• Provided data
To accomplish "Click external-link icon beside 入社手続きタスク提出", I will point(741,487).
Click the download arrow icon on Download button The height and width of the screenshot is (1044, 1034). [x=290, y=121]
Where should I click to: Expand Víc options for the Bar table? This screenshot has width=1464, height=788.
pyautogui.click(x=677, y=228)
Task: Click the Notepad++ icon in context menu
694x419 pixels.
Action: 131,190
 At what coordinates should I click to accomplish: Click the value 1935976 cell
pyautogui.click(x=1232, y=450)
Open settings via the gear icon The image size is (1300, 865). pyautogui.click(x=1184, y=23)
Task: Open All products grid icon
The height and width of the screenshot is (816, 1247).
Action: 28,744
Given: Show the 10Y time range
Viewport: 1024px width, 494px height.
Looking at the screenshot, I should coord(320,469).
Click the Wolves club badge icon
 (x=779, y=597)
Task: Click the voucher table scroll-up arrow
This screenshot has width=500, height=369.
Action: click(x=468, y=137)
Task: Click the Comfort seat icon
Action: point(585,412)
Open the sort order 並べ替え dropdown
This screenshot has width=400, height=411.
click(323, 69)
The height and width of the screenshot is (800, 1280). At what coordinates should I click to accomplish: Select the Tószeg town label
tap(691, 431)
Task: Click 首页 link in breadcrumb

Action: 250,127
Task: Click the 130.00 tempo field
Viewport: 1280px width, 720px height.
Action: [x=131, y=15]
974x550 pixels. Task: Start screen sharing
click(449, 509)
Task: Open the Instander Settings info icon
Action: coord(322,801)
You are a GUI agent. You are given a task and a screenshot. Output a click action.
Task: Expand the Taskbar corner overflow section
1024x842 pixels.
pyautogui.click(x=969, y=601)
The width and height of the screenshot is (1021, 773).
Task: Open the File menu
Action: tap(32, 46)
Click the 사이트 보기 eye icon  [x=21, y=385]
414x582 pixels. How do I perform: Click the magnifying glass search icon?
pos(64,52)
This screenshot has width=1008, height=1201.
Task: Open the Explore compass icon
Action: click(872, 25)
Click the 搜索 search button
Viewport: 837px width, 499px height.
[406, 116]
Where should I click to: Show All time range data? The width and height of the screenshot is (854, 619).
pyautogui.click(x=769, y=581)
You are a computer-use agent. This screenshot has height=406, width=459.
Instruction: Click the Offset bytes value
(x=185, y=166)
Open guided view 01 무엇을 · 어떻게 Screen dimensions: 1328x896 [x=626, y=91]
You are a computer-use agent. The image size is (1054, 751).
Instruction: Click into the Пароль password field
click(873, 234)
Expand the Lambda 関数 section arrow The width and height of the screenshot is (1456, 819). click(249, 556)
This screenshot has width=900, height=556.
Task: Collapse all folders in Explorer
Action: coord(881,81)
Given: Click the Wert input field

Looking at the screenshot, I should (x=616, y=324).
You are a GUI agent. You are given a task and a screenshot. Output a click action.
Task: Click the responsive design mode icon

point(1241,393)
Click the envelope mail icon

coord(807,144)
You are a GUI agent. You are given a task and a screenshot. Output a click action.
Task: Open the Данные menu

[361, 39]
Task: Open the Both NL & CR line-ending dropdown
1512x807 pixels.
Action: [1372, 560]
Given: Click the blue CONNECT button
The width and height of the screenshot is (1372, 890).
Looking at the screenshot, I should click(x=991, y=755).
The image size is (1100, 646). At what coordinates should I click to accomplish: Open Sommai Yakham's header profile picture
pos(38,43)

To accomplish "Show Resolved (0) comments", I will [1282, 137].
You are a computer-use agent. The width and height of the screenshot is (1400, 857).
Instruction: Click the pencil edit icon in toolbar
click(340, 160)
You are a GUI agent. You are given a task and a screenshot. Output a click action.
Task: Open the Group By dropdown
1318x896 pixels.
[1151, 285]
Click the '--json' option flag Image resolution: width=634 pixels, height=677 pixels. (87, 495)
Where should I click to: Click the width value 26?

• Task prompt
Write the records out once more. Change nothing.

• Finished exercise
To accomplish "Click external-link icon beside 入社手続きタスク提出", I will point(741,487).
Click the download arrow icon on Download button The height and width of the screenshot is (1044, 1034). [x=290, y=121]
Where should I click to: Expand Víc options for the Bar table? This screenshot has width=1464, height=788.
pyautogui.click(x=677, y=228)
Task: Click the Notepad++ icon in context menu
694x419 pixels.
Action: 131,190
 At what coordinates should I click to accomplish: Click the value 1935976 cell
pyautogui.click(x=1232, y=450)
Open settings via the gear icon The image size is (1300, 865). pyautogui.click(x=1184, y=23)
Task: Open All products grid icon
The height and width of the screenshot is (816, 1247).
Action: 28,744
Given: Show the 10Y time range
Viewport: 1024px width, 494px height.
Looking at the screenshot, I should coord(320,469).
Click the Wolves club badge icon
 (x=779, y=597)
Task: Click the voucher table scroll-up arrow
This screenshot has width=500, height=369.
Action: click(x=468, y=137)
Task: Click the Comfort seat icon
Action: point(585,412)
Open the sort order 並べ替え dropdown
This screenshot has width=400, height=411.
click(323, 69)
The height and width of the screenshot is (800, 1280). At what coordinates should I click to accomplish: Select the Tószeg town label
tap(691, 431)
Task: Click 首页 link in breadcrumb

Action: 250,127
Task: Click the 130.00 tempo field
Viewport: 1280px width, 720px height.
Action: [x=131, y=15]
974x550 pixels. Task: Start screen sharing
click(449, 509)
Task: Open the Instander Settings info icon
Action: coord(322,801)
You are a GUI agent. You are given a task and a screenshot. Output a click action.
Task: Expand the Taskbar corner overflow section
1024x842 pixels.
pyautogui.click(x=969, y=601)
The width and height of the screenshot is (1021, 773).
Task: Open the File menu
Action: tap(32, 46)
Click the 사이트 보기 eye icon  [x=21, y=385]
414x582 pixels. How do I perform: Click the magnifying glass search icon?
pos(64,52)
This screenshot has width=1008, height=1201.
Task: Open the Explore compass icon
Action: click(872, 25)
Click the 搜索 search button
Viewport: 837px width, 499px height.
[406, 116]
Where should I click to: Show All time range data? The width and height of the screenshot is (854, 619).
pyautogui.click(x=769, y=581)
You are a computer-use agent. This screenshot has height=406, width=459.
Instruction: Click the Offset bytes value
(x=185, y=166)
Open guided view 01 무엇을 · 어떻게 Screen dimensions: 1328x896 [x=626, y=91]
You are a computer-use agent. The image size is (1054, 751).
Instruction: Click into the Пароль password field
click(873, 234)
Expand the Lambda 関数 section arrow The width and height of the screenshot is (1456, 819). click(249, 556)
This screenshot has width=900, height=556.
Task: Collapse all folders in Explorer
Action: coord(881,81)
Given: Click the Wert input field

Looking at the screenshot, I should (x=616, y=324).
You are a GUI agent. You are given a task and a screenshot. Output a click action.
Task: Click the responsive design mode icon

point(1241,393)
Click the envelope mail icon

coord(807,144)
You are a GUI agent. You are given a task and a screenshot. Output a click action.
Task: Open the Данные menu

[361, 39]
Task: Open the Both NL & CR line-ending dropdown
1512x807 pixels.
Action: [1372, 560]
Given: Click the blue CONNECT button
The width and height of the screenshot is (1372, 890).
Looking at the screenshot, I should click(x=991, y=755).
The image size is (1100, 646). At what coordinates should I click to accomplish: Open Sommai Yakham's header profile picture
pos(38,43)

To accomplish "Show Resolved (0) comments", I will [1282, 137].
You are a computer-use agent. The width and height of the screenshot is (1400, 857).
Instruction: Click the pencil edit icon in toolbar
click(340, 160)
You are a GUI agent. You are given a task and a screenshot. Output a click action.
Task: Open the Group By dropdown
1318x896 pixels.
[1151, 285]
Click the '--json' option flag Image resolution: width=634 pixels, height=677 pixels. (87, 495)
Where should I click to: Click the width value 26?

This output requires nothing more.